Other illnesses disproportionally affecting tribal communities include COVID-19, heart issues, cancer, diabetes, respiratory issues, tooth decay and suicide. There are a number of social and economic barriers contributing to these health disparities, such as limited access to health care options in the region and historically unequal relationships in health system settings.

The panel of medical experts from across the state included Carlos Smith, D.D.S., M.Div, associate dean for inclusive excellence, ethics and community engagement at the VCU School of Dentistry. He noted the important role health care providers play in building relationships with patients and earning the trust of historically marginalized and underserved communities.

“The pervasive way in which disparity and inequity is really entrenched, almost by design, in our health care system is a moral and ethical failure of our professions,” said Smith, who teaches ethics and professionalism in healthcare. “Our status as health care professionals should hinge on trust and particularly when you have so many maligned, marginalized, and historically forgotten communities that have a well-earned mistrust in us. It comes back to professional duty. The system has been broken for so long, we must be willing to approach the system differently if we want to see different outcomes.”

Adkins also spoke about the long-term, negative impacts Virginia eugenicist Walter Plecker has had on the health of indigenous communities. Plecker removed the Native American option on census records under the Racial Integrity Act, which Adkins says has prevented experts from tracking health issues among Native Americans. Adkins says race – or erasure of race and identities – continues to be a concern for tribal nations.

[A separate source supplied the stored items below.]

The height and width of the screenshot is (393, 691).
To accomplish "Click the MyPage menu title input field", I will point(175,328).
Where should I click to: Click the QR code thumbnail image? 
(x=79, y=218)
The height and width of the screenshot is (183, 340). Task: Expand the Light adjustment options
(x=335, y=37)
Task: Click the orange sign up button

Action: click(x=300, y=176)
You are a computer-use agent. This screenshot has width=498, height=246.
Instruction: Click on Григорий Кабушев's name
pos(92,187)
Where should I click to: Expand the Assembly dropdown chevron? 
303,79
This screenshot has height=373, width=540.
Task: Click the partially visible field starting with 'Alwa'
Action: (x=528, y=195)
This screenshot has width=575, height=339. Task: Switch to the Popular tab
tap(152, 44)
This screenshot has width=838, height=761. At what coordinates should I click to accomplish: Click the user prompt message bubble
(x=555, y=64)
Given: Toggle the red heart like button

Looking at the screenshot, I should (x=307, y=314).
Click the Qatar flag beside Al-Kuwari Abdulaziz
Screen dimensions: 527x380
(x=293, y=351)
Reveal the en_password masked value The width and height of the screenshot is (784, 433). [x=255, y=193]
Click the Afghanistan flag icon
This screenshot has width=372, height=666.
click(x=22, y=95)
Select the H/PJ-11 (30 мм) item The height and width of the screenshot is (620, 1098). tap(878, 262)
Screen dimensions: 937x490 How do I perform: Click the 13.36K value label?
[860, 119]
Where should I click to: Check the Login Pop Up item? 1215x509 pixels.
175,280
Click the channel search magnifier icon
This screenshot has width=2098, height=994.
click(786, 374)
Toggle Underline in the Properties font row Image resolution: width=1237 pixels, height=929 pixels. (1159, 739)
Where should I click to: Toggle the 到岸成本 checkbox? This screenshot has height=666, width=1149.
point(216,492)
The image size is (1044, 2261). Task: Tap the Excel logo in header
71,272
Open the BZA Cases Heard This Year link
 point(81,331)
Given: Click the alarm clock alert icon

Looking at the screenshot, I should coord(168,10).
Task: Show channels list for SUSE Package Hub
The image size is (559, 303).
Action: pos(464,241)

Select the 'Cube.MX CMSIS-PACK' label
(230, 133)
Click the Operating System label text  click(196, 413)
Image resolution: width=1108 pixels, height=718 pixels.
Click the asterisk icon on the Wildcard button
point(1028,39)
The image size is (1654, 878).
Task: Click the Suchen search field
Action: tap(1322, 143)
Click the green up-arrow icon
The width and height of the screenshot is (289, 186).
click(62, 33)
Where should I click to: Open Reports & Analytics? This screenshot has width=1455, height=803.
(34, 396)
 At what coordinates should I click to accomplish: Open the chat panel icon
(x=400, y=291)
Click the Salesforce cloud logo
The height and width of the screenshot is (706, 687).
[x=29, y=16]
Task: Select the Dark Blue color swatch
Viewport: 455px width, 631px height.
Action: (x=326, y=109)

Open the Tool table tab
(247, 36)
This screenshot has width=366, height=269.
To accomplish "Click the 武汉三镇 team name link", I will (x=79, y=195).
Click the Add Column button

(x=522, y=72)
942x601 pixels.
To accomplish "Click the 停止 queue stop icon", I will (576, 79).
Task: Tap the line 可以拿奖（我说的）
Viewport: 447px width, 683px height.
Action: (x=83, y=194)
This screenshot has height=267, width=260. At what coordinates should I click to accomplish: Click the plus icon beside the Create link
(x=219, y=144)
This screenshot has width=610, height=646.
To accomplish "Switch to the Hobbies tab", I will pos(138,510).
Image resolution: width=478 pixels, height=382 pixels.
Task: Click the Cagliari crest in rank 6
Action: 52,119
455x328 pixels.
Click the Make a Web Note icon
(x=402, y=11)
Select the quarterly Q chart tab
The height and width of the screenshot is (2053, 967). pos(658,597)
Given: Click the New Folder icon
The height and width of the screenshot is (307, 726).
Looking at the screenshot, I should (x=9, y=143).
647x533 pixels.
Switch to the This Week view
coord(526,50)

Other issues discussed during the summit include increasing the representation of Native Americans in health care careers as well as solutions some have found to boost care access, such as opening clinics on rural reservations.

Ensuring Native American populations also have access to health care options, such as dental care and cancer treatments, is key, Harris says. One example of this at VCU Health is a collaboration between Chickahominy tribal leadership and VCU Massey Comprehensive Cancer Center called the Chickahominy TRUTH (Trust, Research, Understand, Tell, Heal) Project. Through the project, tribal leaders and Massey are working together to learn about the cancer risk perceptions and experiences of Charles City County residents, to overall better understand structural and individual-level contributors to cancer risk through evidence-based approaches informed by the community.

Harris also pointed to VCU Health Tappahannock Hospital, located in the Northern Neck, as a community-focused hospital close to some of Virginia’s tribal nations. Harris says she wanted to be involved with the VINHE conference to bridge and build relationships with Virginia Native Americans, higher education leaders and health systems.

“Professionally, it’s important that we are thoughtful about being true to our mission and vision at VCU [Health], making sure that we are extending care and accessibility of that care in all of our different areas,” Harris said.

What stood out to Chief Robert Gray of the Pamunkey Tribe during the VINHE Leadership Summit was the spirit of collaboration and consultation, and the sense of peer relationships between the tribal members and institutions present.

“Something like this is opening the lines of communication regarding higher [education],” Gray said. “For tribal youth, I’d like to see more opportunities open to us, specifically more tuition assistance.”

He sees Virginia’s colleges and universities as a resource for expertise regarding healthcare, natural resources and legal issues.

“The schools in Virginia provide a lot of subject matter experts that we don’t have,” Gray said. “For projects around shoreline erosion, natural habitat and water resources that benefit the tribes and benefit the state, we’ve been working with these Ph.Ds. and graduate students, and we welcome their help. We’re reaching out to connect with experts.”

While engagement with Virginia’s tribal nations is important, Gray, along with Davis, cautioned higher education institutions that resources for tribal leaders are thin and their time is limited.